Wholesale price index (WPI)- based inflation lacks the characteristics to measure welfare aspect of consumers, according to the Reserve Bank of India (RBI).
The central bank takes the WPI-based inflation into account for policy formulation, though it has also talked about consumer price index (CPI)- based inflation in recent times, while announcing monetary policy measures. The government has started announcing CPI-based inflation since February 2012, which comes with a lag of one month.
“The reason why we worry about inflation is because it is a welfare issue. WPI does not directly measure what people are paying for their daily necessities. WPI is not directly related to welfare,” said RBI Deputy Governor Subir Gokarn, who looks after the monetary policy department of the central bank.

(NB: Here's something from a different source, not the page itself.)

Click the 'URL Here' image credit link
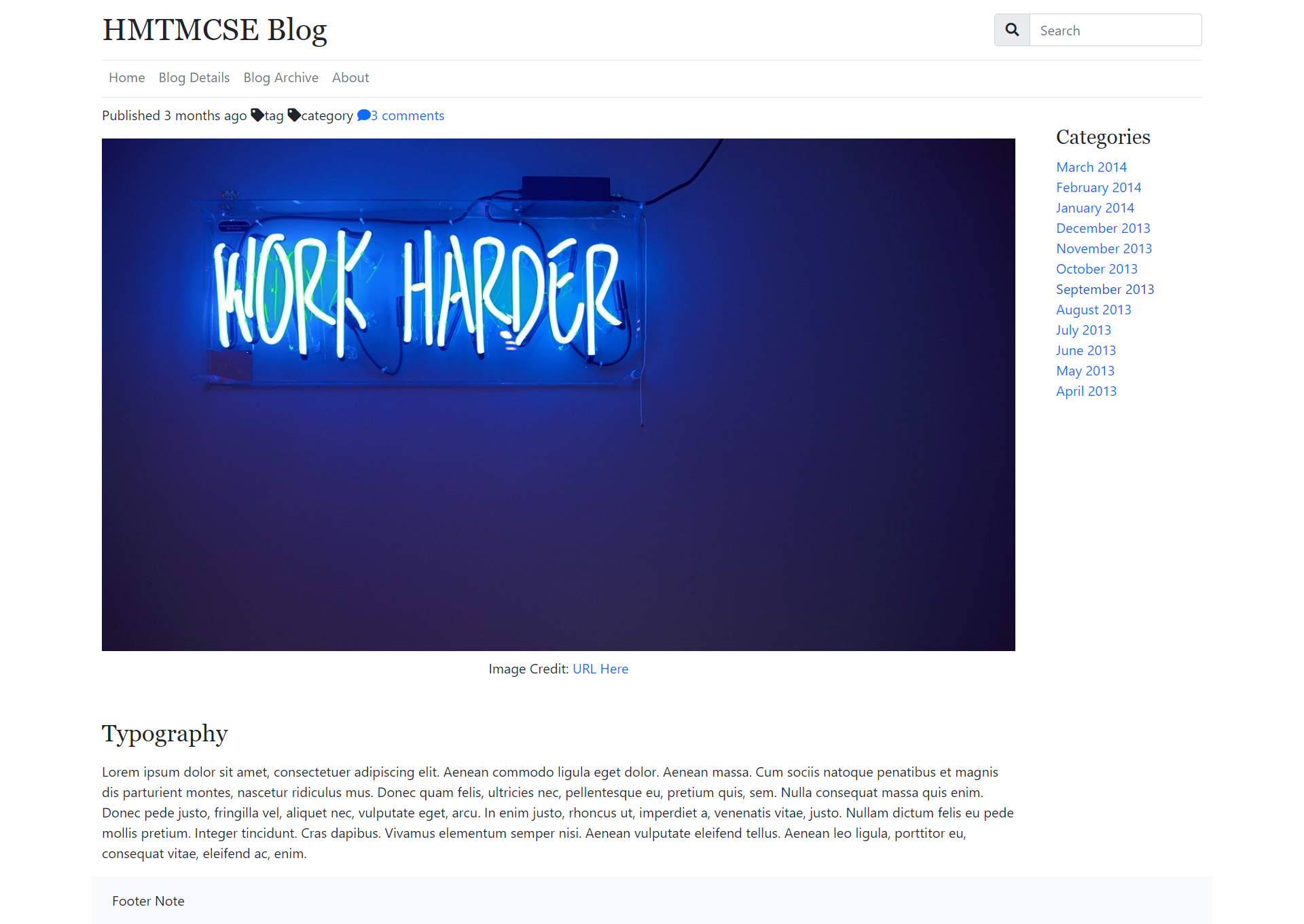 [x=600, y=668]
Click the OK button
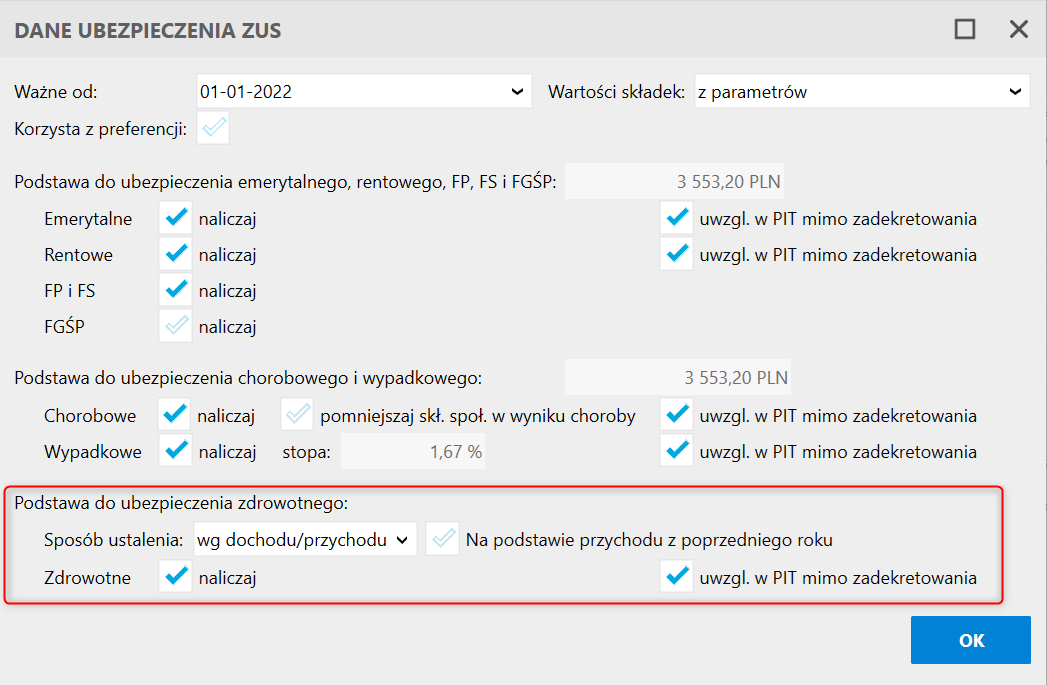This screenshot has height=685, width=1047. click(970, 641)
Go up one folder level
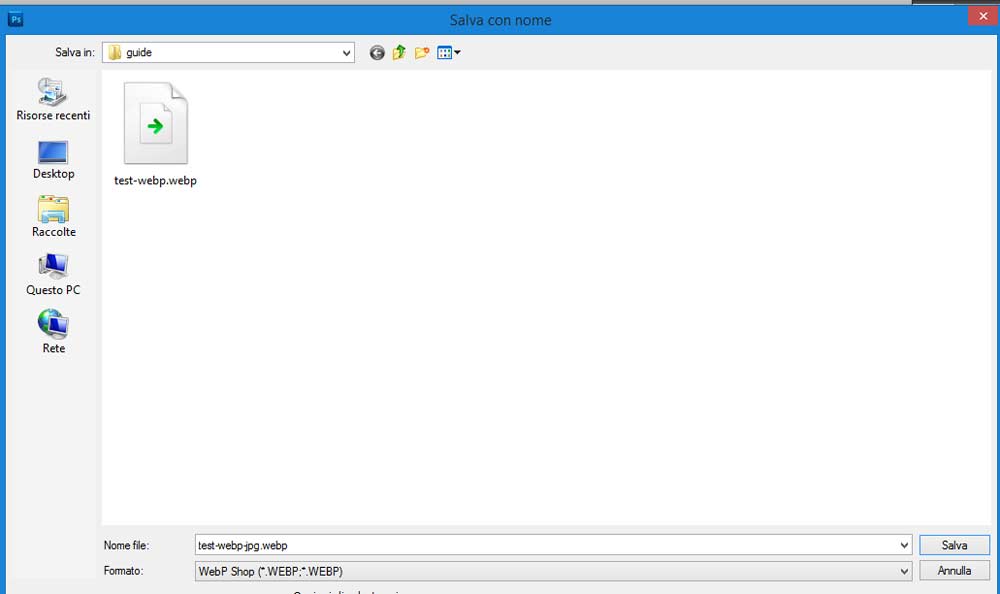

WPI inflation has been stubbornly high for the past three years, which has prompted the central bank to hike interest rates 13 times between March 2010 and October 2011. Although the RBI reduced the key policy rate in April — by 50 bps to 8 per cent — it maintained status quo in the next four policy reviews. The RBI is expected to hold rates once again when it announces its next policy review on 18 December, as inflation continues to stay above the central bank's medium-term comfort zone of 5 per cent.
The data on WPI inflation for November is expected on Friday.
Gokarn also said that the RBI wants to get inflation under control because it is in the long-term interest of the economy in terms of supporting higher growth over a long period of time.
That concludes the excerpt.